Comprendre l'inconcevable
Audiences publiques sur l'effondrement du viaduc de la Concorde
Déterminer les circonstances et les causes d'un événement improbable. L'entreprise est colossale, à l'image du bloc de béton qui s'est affaissé le 30 septembre 2006, tuant cinq personnes et en blessant six. Les audiences publiques amorcées cette semaine se poursuivront jusqu'en juillet.
La Commission, présidée par l'ancien premier ministre Pierre Marc Johnson, entendra la preuve au cours des prochains mois, cette semaine à Laval, puis à Montréal, où la plupart des témoins résident.
Les témoins oculaires présents dans les heures et les minutes qui ont immédiatement précédé et suivi l'effondrement figurent en priorité dans l'ordre du jour. C'est avec eux que le bal des témoignages s'est ouvert lundi.
Le lapin de Dumont
Les commissaires entendront ensuite les représentants de la Sûreté du Québec, responsables du site après l'effondrement du pont d'étagement. Suivront une série de témoignages reliés à la conception, la réalisation et la vie de l'ouvrage. Les questions des systèmes d'inspection, de signalement et d'intervention visant à assurer la sécurité du public seront également abordées.

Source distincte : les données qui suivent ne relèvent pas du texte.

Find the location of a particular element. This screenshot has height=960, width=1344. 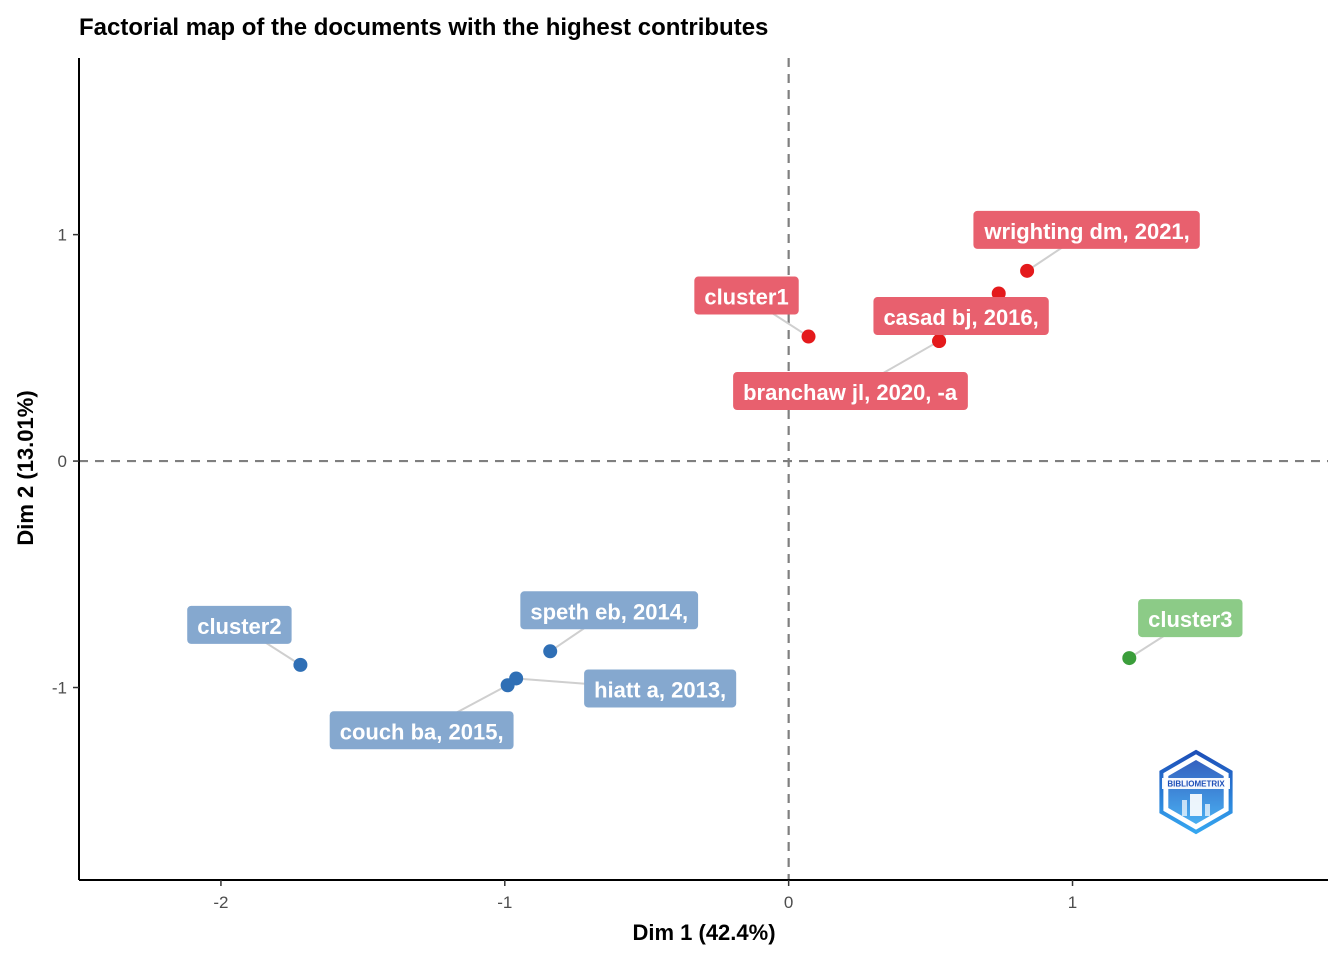

point-label-text: speth eb, 2014, is located at coordinates (609, 612).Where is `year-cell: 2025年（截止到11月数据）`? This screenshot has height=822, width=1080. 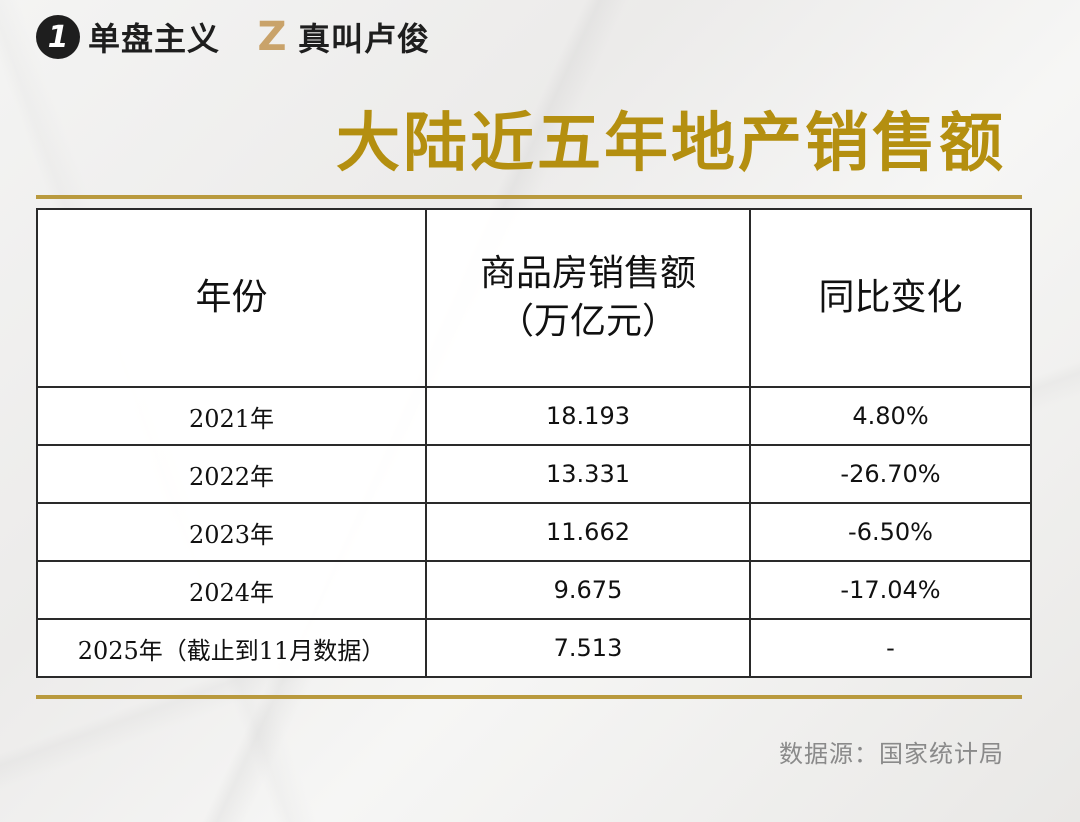 year-cell: 2025年（截止到11月数据） is located at coordinates (232, 648).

«Il va sans dire qu'une attention toute particulière sera portée aux documents auxquels M. Dumont a fait référence durant le débat télédiffusé des trois chefs et qui avaient d'ailleurs été remis à la Commission dès les premiers jours de l'enquête», a précisé Me Michel Décary, procureur-chef de la Commission, lors de l'ouverture des audiences, mardi.
De nombreux experts seront enfin entendus, au sujet des normes en vigueur à l'époque de la conception du viaduc et la conformité des travaux de construction par rapport aux plans et devis, entre autres. Certains experts ont par ailleurs été mandatés pour réaliser des simulations ― virtuelles et sur une réplique à échelle réduite ― de l'effondrement.
Les plaidoiries des procureurs mettront un terme aux audiences, vers la mi-juillet. Le rapport final de la Commission est attendu le 15 octobre 2007. «Parallèlement aux audiences, [la Commission effectue des] recherches sur ce qui se fait ailleurs dans le domaine de l'aménagement et de l'entretien des structures, pour peut-être importer et servir de recommandation au gouvernement», mentionne André Sormany, porte-parole de la Commission d'enquête.
«Un des objectifs, c'est d'empêcher que ça arrive encore. Un autre objectif, c'est qu'à l'avenir, les gens qui vont passer sous ou dessous un viaduc ne se rentrent pas la tête dans les épaules en se disant: Est-ce que ça va tomber?»